You can find out more about how to create this heatmap by reading this post.

Counting the number of significant differences

The chart below counts up the number of profiling variables that were statistically significant, as shown in the heatmap. it tells us that the 3rd and 5th segmentation are related to more of the profiling variables than the others, and should be the first segmentations we focus on. Additional insight can be obtained by doing similar analyses for sets of profiling variables (e.g., demographics, usage variables, etc.). And while you can create these by counting them in your heads, it's just a line of magic code to automate the process of counting up the number of differences: colSums(most.significant.results > 1.96).

One big segment profile table

Once you have identified the key segmenations to focus on, the next step is to carefully examine each to understand how their segments differ.

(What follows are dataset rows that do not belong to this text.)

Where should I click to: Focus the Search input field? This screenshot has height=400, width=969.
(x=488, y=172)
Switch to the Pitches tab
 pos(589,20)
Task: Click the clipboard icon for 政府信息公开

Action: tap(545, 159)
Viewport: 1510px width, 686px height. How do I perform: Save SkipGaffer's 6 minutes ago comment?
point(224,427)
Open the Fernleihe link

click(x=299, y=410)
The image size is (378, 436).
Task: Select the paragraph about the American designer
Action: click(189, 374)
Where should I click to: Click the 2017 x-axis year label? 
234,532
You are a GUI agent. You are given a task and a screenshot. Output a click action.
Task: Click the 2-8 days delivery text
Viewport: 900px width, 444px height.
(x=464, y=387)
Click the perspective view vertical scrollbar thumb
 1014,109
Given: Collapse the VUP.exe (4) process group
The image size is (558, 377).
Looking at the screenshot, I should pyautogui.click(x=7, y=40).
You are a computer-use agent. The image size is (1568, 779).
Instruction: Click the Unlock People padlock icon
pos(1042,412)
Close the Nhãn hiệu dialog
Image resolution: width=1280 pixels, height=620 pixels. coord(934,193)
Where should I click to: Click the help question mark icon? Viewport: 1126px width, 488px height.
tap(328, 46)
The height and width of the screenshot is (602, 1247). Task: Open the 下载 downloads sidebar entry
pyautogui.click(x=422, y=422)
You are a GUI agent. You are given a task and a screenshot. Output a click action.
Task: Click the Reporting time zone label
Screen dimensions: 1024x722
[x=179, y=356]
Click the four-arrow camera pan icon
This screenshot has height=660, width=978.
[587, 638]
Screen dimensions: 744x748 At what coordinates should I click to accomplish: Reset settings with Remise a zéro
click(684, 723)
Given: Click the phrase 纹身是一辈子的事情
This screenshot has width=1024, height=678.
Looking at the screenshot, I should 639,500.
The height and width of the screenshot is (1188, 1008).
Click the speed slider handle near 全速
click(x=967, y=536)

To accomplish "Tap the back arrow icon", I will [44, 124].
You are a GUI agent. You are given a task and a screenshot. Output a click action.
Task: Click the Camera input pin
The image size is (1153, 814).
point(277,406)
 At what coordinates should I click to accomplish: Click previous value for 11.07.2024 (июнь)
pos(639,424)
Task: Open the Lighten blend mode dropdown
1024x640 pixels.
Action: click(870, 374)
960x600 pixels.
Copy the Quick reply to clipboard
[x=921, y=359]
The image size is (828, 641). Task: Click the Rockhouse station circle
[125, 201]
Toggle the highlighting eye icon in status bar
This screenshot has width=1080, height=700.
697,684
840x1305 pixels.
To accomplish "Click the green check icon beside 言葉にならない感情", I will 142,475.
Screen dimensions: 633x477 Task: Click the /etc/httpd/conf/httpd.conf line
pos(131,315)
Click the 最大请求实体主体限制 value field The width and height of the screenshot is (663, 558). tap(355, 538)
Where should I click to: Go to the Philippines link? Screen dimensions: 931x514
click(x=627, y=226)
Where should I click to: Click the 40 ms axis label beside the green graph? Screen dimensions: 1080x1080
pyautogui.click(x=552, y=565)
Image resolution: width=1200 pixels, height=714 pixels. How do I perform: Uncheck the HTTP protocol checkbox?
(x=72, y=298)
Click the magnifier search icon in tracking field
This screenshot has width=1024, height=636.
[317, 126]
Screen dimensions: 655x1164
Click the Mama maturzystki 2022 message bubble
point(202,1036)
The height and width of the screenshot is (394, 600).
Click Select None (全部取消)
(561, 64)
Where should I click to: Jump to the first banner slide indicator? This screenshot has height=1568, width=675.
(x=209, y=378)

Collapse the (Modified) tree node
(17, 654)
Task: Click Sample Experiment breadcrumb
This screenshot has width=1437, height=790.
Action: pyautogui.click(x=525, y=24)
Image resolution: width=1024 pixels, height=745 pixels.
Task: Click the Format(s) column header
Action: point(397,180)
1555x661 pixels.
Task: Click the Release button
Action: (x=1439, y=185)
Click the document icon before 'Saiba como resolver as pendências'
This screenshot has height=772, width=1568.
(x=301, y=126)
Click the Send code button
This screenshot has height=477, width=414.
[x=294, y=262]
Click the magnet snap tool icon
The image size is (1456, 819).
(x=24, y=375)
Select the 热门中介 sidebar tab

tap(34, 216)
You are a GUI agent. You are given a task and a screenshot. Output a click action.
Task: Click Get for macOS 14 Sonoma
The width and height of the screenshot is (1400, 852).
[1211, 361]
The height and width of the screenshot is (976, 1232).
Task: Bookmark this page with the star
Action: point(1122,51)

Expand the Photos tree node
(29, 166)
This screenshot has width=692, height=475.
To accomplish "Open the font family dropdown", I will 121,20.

This next time saver is one that took us a bit of time to add to the software. We kept getting the request, but for some reason didn't figure out why it was important. The basic idea of the table below is that it is a single table, rather than lots of tables, that summarizes the relationship between the segments in a segmentation and all the profiling variables. Now, you may be thinking "it's just a table", but it has a few special features:

  1. It shows the segment names and sizes at the top and when you scroll they stay pinned to the top
  2. Shading is used to show the magnitude of differences between segments and you can control this (e.g., I've used borders instead)
  3. Font color is used to show significance tests
  4. It is showing both categorical and numeric data
  5. You can embed it on a web page to give stakeholders access to it
  6. You can set up filters so that clients can further drill into it

This is created using Insert/Create > Segments > Segment Comparison Table.


Smart tables

A practical problem with segment comparison tables is that with a big study they can just be too big to use. So, how should we select which variables to include? We should only include strategicially interesting vairbales. But what if we have lots of these? The simplest approach to doing this is to us automated statistical tests to identify which variables to include. In Q this is done using Insert > Tables > Smart Tables. In Displayr, using Insert > More > Tables >  Lots of Crosstabs and choosing the options for deleting non-significant tables.

Correspondence analysis for better understanding a categorical profiling variable

The heatmap allows us to compare lots of segmentations. The segment comparison table gives us detailed information on a single segmentation. The next level of analysis is to get a lot of depth on a set of variables or categories from categorical variables. Correspondence analysis is often the best tool for this, as it draws our attention to the key differences between the segments. The example below, for example, shows us that Segments 3 and 4 skew to old people, and the others to younger people.

Bubble charts for comparing segmentations

If we have a single key numeric variable, we can compare it across multiple segments using a scatterplot like the one shown below, where the alternative segmentations appear on the x-axis, the key variable on the y-axis, and the sizes of the segments are shown by bubbles. We can see in this example that age seems to be the best of the alternative segmentations being compared as it has the highest degree of discrimination and the there are no huge segments. (The variation in the sizes of the age segments hints at some methodological problems however...). See chapter 3 of our Brand Analytics ebook for instructions on how to create this visualization.


Lastly, don't forget automatic updating

Most importantly, both of our products, Q and Displayr, have the ability to automatically update charts and tables with new data. This means that you can create a detailed set of tables or visualizations describing segments, and then automatically populate these with alternative segmentations.